::: AVAILABLE DATA :::

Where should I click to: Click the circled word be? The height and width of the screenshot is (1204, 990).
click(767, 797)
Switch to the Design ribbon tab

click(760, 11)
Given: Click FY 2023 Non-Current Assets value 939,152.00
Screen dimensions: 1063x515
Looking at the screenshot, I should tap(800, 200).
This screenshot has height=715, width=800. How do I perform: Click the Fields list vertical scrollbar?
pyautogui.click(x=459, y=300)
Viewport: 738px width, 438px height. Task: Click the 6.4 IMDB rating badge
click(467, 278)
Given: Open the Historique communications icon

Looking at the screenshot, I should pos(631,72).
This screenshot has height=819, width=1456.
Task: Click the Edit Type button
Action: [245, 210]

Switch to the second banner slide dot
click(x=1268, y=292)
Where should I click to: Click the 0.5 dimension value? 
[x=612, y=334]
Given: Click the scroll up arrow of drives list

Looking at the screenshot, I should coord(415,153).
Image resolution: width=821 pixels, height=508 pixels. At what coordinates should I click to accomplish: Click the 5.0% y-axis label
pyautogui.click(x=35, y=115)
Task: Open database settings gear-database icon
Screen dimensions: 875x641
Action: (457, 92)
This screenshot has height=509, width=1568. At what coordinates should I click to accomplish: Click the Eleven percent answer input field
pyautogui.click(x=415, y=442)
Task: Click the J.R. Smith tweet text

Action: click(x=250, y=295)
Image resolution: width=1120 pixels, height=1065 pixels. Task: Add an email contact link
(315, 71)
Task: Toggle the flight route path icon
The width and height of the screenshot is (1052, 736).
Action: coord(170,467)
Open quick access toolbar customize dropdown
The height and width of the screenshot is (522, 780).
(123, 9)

:::

# [WORK TASK]
From the line holding "The width and" down to the final line above, copy each line exactly, and leave out everything before it.

# [TASK SOLUTION]
The width and height of the screenshot is (1052, 736).
Action: coord(170,467)
Open quick access toolbar customize dropdown
The height and width of the screenshot is (522, 780).
(123, 9)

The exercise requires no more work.